Buenos
Aires, año cuarenta y uno: si no me equivoco, cuenta Leila Guerriero que la
librería Viau era lugar para el encuentro de intelectuales, lectores, gente de
la cultura y demás bichos librescos. Quito, año dos mil diecinueve: Juan Valdez
de la Foch, libre en la universidad por ser día del trabajador. Cargo la pipa
con tabaco ecuatoriano, “Raíces”, para más señas. No es lo mejor pero qué más
da, siempre se agradecen algunas bocanadas mientras un americano con azúcar
morena acomoda el terreno para echarse a leer como Dios manda. Traigo conmigo
el primer tomo de las cartas completas de Julio Cortázar -por un ojo de la cara
compré hace poco los cinco volúmenes y créeme que van siendo una delicia- y en
eso ando, página 121, misiva a su amiga Mercedes Arias fechada en Chivilcoy,
trece de julio.
El
calor pega más fuerte que de costumbre en una ciudad donde la temperatura media
obliga a abrigarse a diario y al paraguas. Desde la mesa escucho a unos árabes
charlar y gesticular como italianos y a un nórdico en claro alarde de su
geografía -lleva pantalones cortos, simple camiseta y sandalias en estas tierras
del trópico, según la lógica que probablemente sigue-. Una mujer con sobretodo
en los brazos, vestido diminuto, muy ceñido al cuerpo, entra junto a una chica
que parece ser su hija. Piernas hechas a mano, paso de pantera, tetas
incendiarias.
Leo y
la prosa del argentino me agarra por el cuello. Tenía Cortázar esa cosa que
sólo llamo talento, oficio, habilidad para decir con el lápiz, poder para
doblegar a la palabra. Como si el libro fuese un espejo y como si yo fuese
Alicia en el café de las maravillas, no puedo escapar al embrujo, ni quiero, ni
lo intento. Entonces pienso que Buenos Aires es una ciudad cosmopolita, quizás
la más literaria de América Latina. La librería Viau resulta ser como la he
imaginado, sobria, sencilla, modesta, con aparadores y anaqueles que ofrecen
material al alcance de cualquiera. Puedes tomarlos, hojearlos, leer un poco y
devolverlos luego a su lugar y aquí no ha pasado nada. “Sin compromiso”, suele
la gente decir en estos tiempos.
Ahora
sí, como Alicia en el país de las maravillas recorro sorprendido el espacio,
absorto en el paisaje, literalmente encantado, metido de cabeza en este lado
del espejo. Viau produce la extraña sensación de ser y no ser, de estar y no
estar, asunto chocante en un principio pero que de seguidas hago a un lado. Es
lunes, es de mañana y se aproxima el mediodía, no me pregunten por qué pero lo
sé. Es lunes y es de mañana, se acerca el mediodía y la gente entra, sale,
algunos compran, otros nada más conversan un instante, fuman, comentan
idioteces o cosas interesantes con libros y estanterías a modo de escenario.
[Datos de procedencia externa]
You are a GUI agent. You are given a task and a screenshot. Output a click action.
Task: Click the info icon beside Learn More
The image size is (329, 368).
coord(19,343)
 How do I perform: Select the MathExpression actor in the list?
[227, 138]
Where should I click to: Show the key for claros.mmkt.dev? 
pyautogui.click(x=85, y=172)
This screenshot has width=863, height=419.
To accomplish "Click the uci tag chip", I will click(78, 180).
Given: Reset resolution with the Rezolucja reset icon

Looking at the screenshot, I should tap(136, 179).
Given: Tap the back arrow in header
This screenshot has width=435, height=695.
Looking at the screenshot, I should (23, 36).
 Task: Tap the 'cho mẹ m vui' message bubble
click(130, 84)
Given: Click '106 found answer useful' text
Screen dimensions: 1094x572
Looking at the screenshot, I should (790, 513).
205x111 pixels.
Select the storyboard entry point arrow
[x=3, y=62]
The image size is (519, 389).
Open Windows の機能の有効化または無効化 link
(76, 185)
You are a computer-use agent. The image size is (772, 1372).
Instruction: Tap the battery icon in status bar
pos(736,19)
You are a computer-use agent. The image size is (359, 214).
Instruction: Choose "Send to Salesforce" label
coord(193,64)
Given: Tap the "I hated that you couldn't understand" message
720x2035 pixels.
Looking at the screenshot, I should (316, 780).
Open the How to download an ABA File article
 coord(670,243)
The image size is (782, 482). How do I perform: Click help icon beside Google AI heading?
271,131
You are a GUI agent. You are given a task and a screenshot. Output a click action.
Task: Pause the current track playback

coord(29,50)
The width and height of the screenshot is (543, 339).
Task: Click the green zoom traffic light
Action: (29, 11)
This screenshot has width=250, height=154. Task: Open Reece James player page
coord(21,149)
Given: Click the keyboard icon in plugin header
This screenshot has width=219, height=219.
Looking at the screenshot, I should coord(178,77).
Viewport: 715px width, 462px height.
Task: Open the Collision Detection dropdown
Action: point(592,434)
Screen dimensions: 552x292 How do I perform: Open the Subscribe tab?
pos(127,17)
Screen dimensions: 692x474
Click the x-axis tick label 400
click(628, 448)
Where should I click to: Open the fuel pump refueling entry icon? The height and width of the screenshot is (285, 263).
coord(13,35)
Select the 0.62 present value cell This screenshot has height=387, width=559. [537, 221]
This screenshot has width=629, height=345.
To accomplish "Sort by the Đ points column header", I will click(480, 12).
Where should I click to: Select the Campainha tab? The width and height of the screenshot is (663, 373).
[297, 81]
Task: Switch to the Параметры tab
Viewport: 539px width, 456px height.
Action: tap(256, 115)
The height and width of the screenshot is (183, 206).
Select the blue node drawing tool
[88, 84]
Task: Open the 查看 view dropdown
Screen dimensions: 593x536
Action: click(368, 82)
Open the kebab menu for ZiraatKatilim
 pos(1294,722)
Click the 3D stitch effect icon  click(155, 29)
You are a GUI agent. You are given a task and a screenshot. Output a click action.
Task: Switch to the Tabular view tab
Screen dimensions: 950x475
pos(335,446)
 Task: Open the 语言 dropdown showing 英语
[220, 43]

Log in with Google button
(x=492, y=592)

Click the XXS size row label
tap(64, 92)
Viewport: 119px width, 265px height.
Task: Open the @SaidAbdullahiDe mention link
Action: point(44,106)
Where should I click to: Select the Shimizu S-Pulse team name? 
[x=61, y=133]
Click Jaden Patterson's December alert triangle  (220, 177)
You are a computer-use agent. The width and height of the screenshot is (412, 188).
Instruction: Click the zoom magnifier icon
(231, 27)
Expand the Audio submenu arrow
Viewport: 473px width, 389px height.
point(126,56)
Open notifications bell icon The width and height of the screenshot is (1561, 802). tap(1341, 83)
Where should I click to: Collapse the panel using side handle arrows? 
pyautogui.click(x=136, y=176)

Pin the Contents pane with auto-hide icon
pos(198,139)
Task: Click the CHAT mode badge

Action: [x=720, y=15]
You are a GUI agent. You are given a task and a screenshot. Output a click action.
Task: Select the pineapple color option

Música, jazz al fondo -Sidney Bechet, William Lee Conley- y literatura que
flota en el ambiente al mejor estilo de un cuento de Cortázar, de El perseguidor, pongo
por caso, o de Rayuela,
ponte tú a pensar.
El
Juan Valdez continúa como si nada, vibra en medio de la tarde. Enciendo otra
vez la pipa, doy un sorbo al café que empieza a enfriarse y el muchacho de pie,
al fondo del pasillo, toma un ejemplar y lo escudriña como entomólogo ocupado
en tareas de disección, de estudio, de clasificación, cosas así. Desde mi metro
ochenta y tres calculo sus diez o quince centímetros de más. Doy otra chupada,
siento el humo haciendo de las suyas, jugueteando entre mi lengua, mis dientes
mis fosas nasales, e insisto perplejo en observar. El entomólogo con su libro
entre las manos es a su vez la libélula o quizás el lepidóptero que tengo justo
enfrente. Blanco, muy lampiño, serio, bastante formal, devuelve el libro y da
unos pasos más allá, con la intención de posarse sobre otro, de olisquear, de
hacerlo suyo. Lo saca de su sitio y sin alejarse demasiado me doy cuenta de que
se detiene en la contraportada.
Siento
curiosidad por la obra de Borges, quiero de pronto preguntar por Borges en este
sitio mítico, aprovechar que estoy en Viau porque con toda seguridad debe haber
algo aquí que seguramente desconozco. Cierta edición rara, algún ejemplar
inencontrable, en fin. Entonces me decido a preguntarle, dirijo los pasos hacia
el jovencito que no se ha percatado de mi cercanía para intentar charlar un
rato, convidarlo a un café, solicitar su orientación en esta maraña de textos,
en esta librería que apareció como si nada.
Vuelvo
a la carta. En el Juan Valdez el calor sigue apretando. Mercedes Arias, por lo
visto, fue una amiga con quien Julio Cortázar, veintisiete años a lo sumo, se
sentó más de una vez a charlar, a entregar sus horas sin remordimientos y a
compartir lecturas. Acaba las líneas, termina de escribir a su destinataria, se
despide con educación extrema y luego firma. En el antepenúltimo párrafo
apunta: “¿Leyó The
murder of Roger Ackroid, de Ágatha Christie? ¡Léalo! (pero ni se le
ocurra espiar el final; pegue con goma las últimas páginas si la tentación le
asalta). Lo encontrará, muy barato, en la colección Pocket Book (EE.UU.),
también en Viau. (Usted va a creer que mi amistad hacia la gente de esa
casa me obliga a hacerles propaganda; la verdad es que yo compro casi
todos mis libros allí y que su colección de libros en inglés es
extraordinaria). Si usted quiere, ¿por qué no va allá algún lunes de mañana, a
las once u once y media? Suelo andar huroneando por los estantes, y podríamos
ver algo juntos”. Me quedé de piedra. Lunes, lunes en la mañana cercano
el mediodía. Comprendí. Cerré el libro, chupé largamente de la pipa y me
dediqué a hurgar el horizonte.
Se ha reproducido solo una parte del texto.